▶ _WHAT YOU SHOULD DO_
Write the next part of the article below about six ancient "universe breaker" galaxies, starting right after its final sentence.

▶ _TEXT SHOWN_
Six ancient 'universe breaker' galaxies discovered

The galaxies date back to within 600 million years of the Big Bang.
Six massive ancient galaxies, which astronomers are calling "universe breakers" appear to have been discovered, which may upend existing theories of cosmology.
The galaxies, detected by the £8.3bn James Webb telescope, are believed to date back to within around 600 million years of the Big Bang.
While the year-old telescope has spotted older galaxies dating to within 300 million years of the beginning of the universe, the size and maturity of the mega-galaxies have stunned scientists.
Astronomers thought they had made a mistake when they spotted the "monsters".
Lead researcher Ivo Labbe, from Australia's Swinburne University of Technology, said: "While most galaxies in this era are still small and only gradually growing larger over time, there are a few monsters that fast-track to maturity. Why this is the case or how this would work is unknown."
"We were mind-blown, kind of incredulous," Mr Labbe said.
The six galaxies appear to weigh billions of times more than our sun, according to the scientists who published their results in the journal Nature.
But they are believed to be extremely compact, squeezing in as many stars as the Milky Way but in a relatively tiny slice of space.
Pennsylvania State University's Joel Leja, who took part in the study, said the discovery "upends what many of us had thought was settled science".
"It turns out we found something so unexpected it actually creates problems for science. It calls the whole picture of early galaxy formation into question."

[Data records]
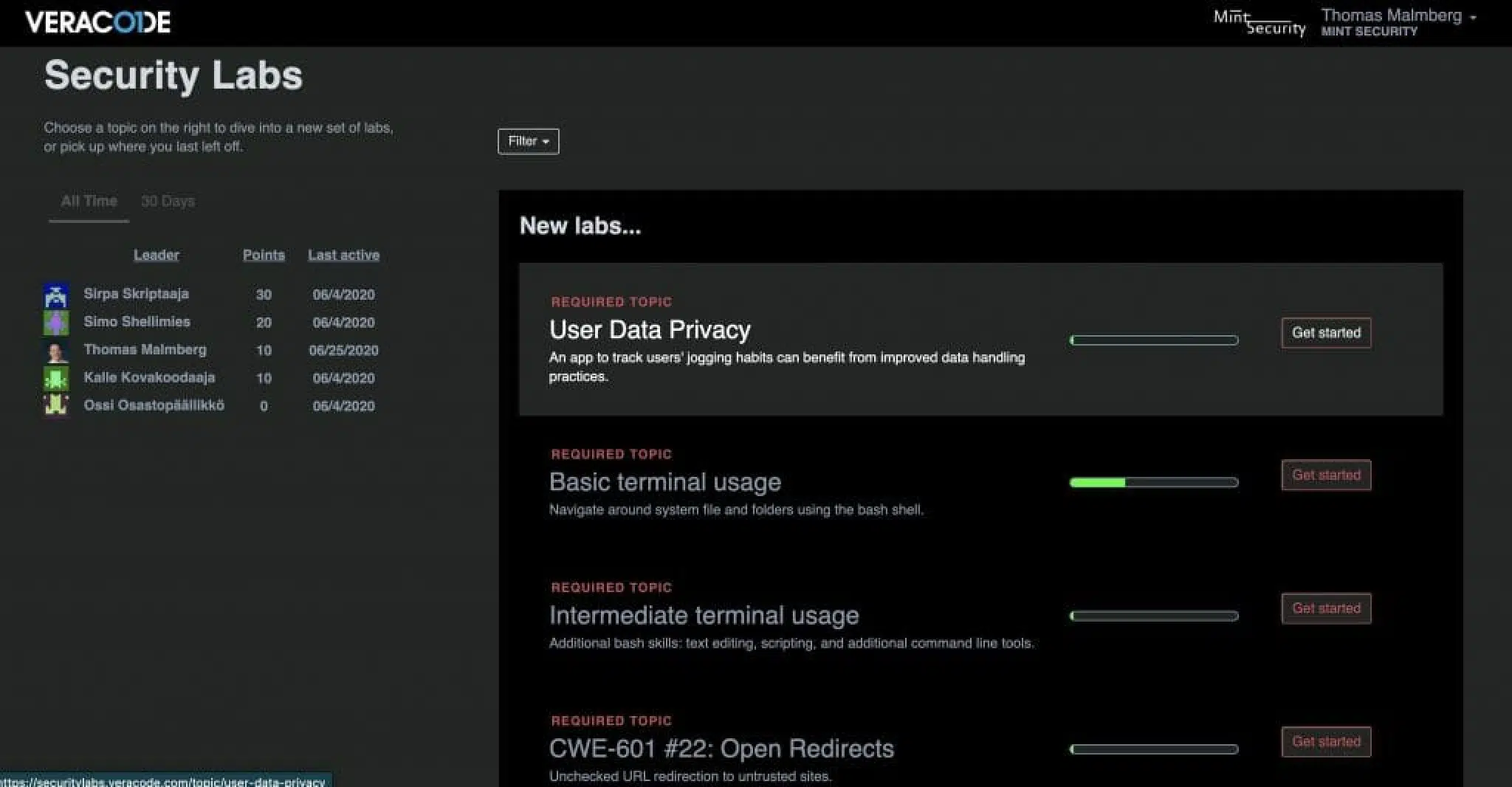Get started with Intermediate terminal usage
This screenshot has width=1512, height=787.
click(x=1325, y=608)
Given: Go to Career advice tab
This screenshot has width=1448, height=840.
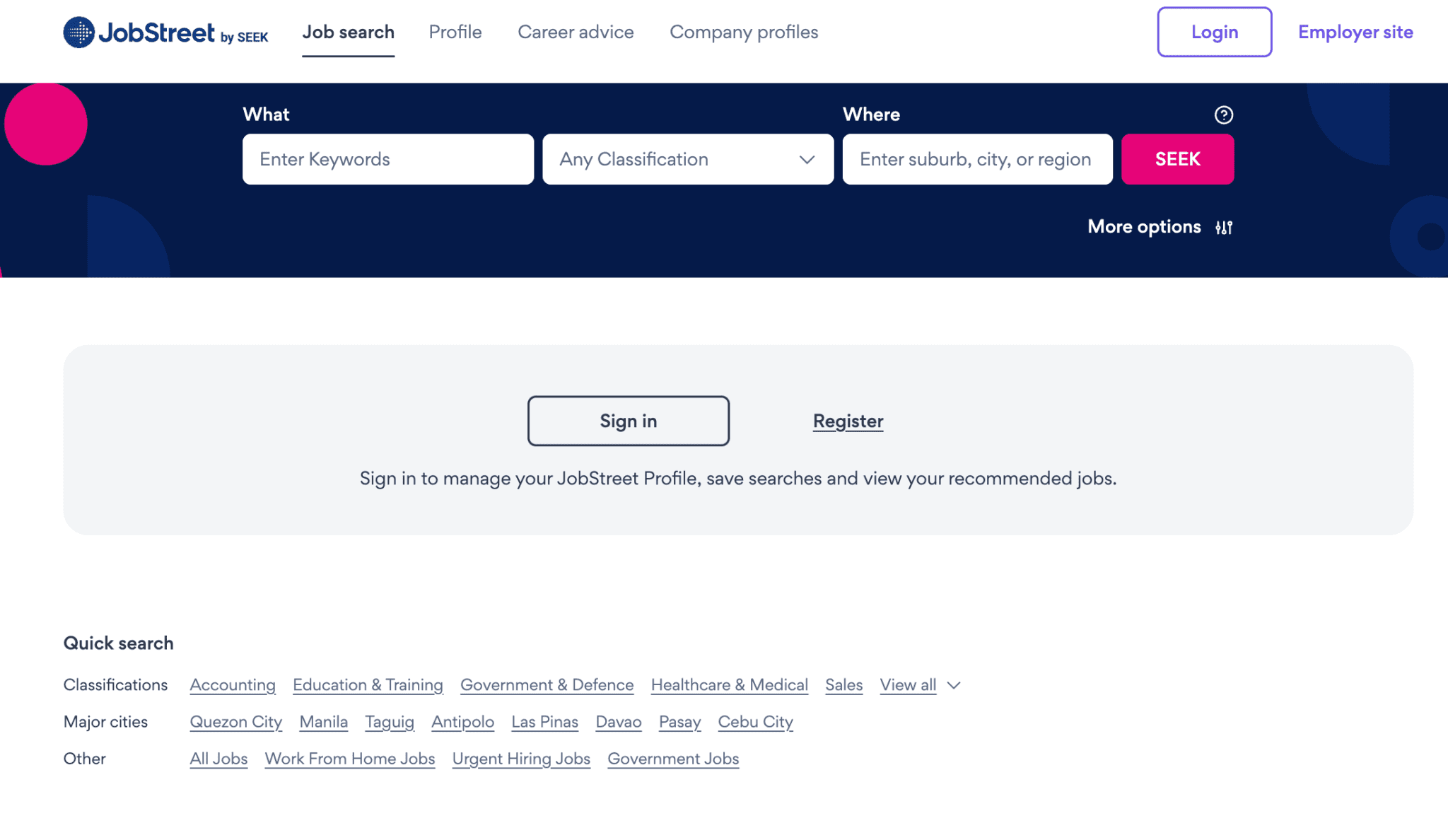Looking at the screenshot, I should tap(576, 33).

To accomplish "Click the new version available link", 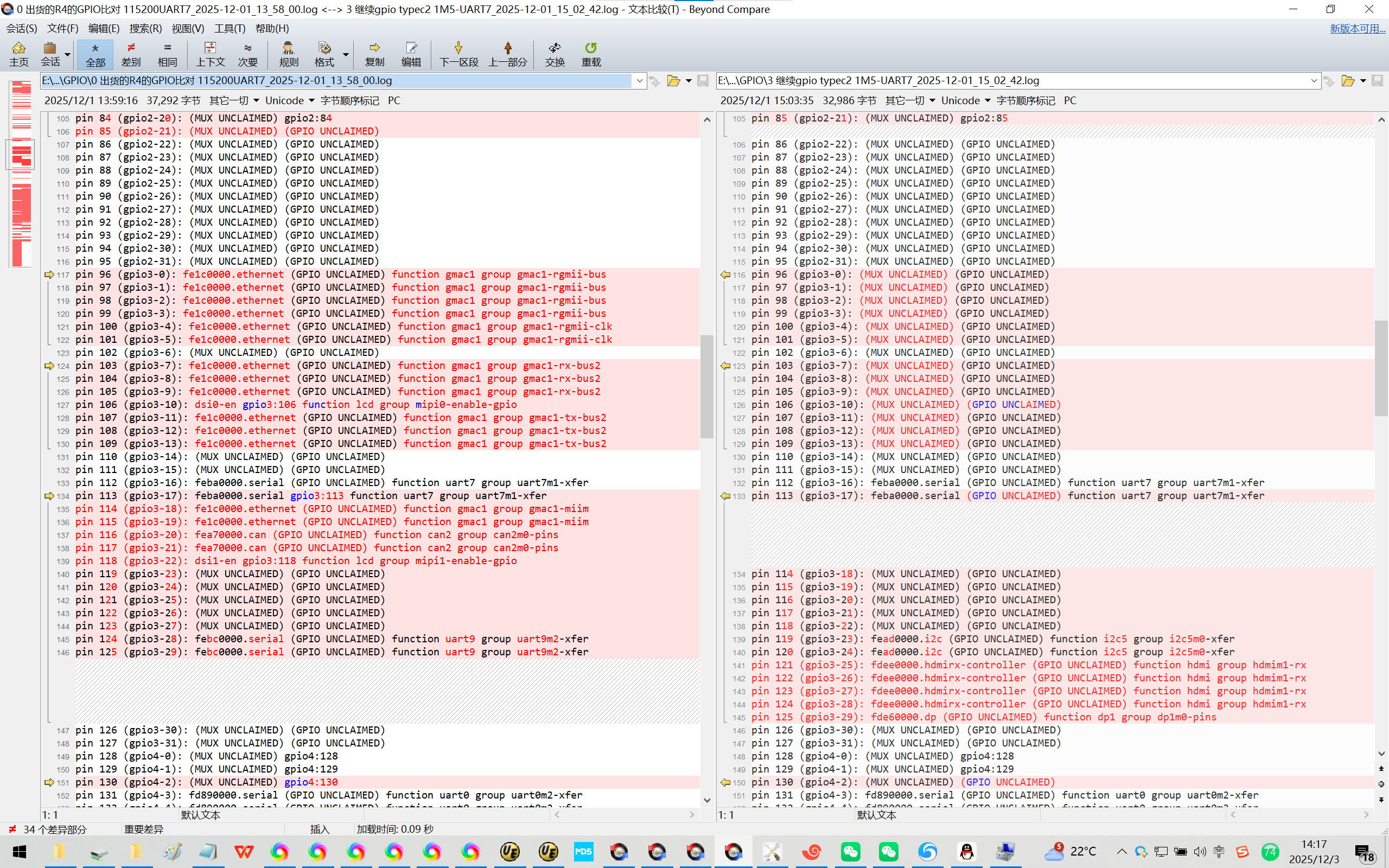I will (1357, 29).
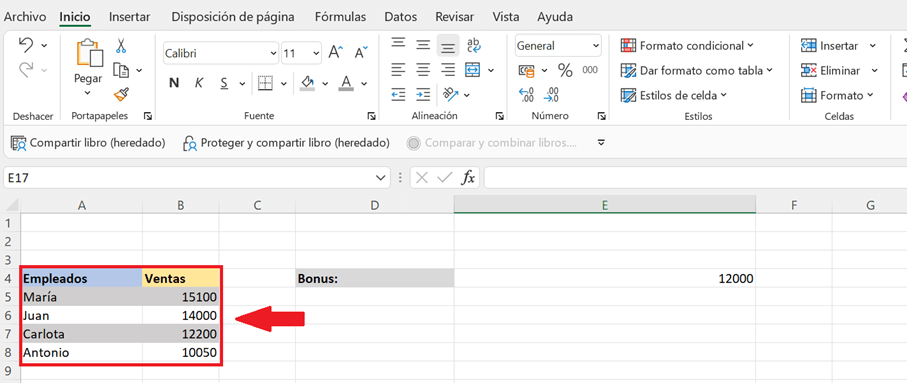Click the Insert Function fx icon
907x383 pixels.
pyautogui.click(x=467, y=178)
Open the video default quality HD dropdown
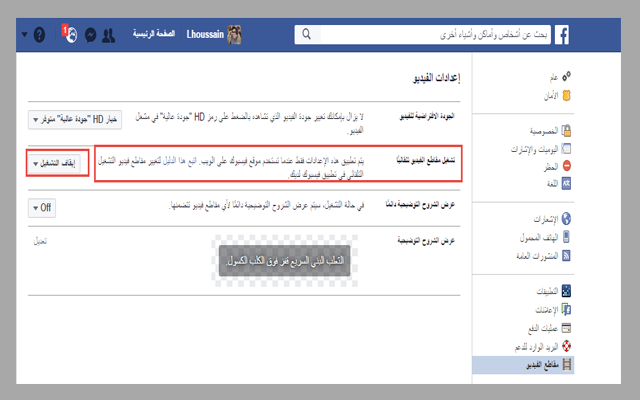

▶ _RESPONSE TO THE EXERCISE_
Existing theories suggest that after a period of rapid expansion, the universe spent several hundred million years cooling down enough for gas to coalesce and collapse into the first stars and galaxies began to form. This period is known as the dark ages.
The observations of the new galaxies were among the data set that came from the Webb telescope.
NASA and the European Space Agency's Webb is considered the successor to the Hubble Space Telescope which was launched almost 33 years ago.
Unlike the Hubble, the bigger and more powerful Webb can see through clouds of dust with its infrared vision and find previously undiscovered galaxies.
Scientists hope to eventually observe the first galaxies and stars formed after the creation of the universe 13.8 billion years ago.
The research team is still waiting for official confirmation of the galaxies through sensitive spectroscopy. Mr Leja said it's possible that a few objects might not be galaxies, but obscured supermassive black holes.
While some may prove to be smaller, "odds are good at least some of them will turn out to be" galactic giants, Mr Labbe said. "The next year will tell us."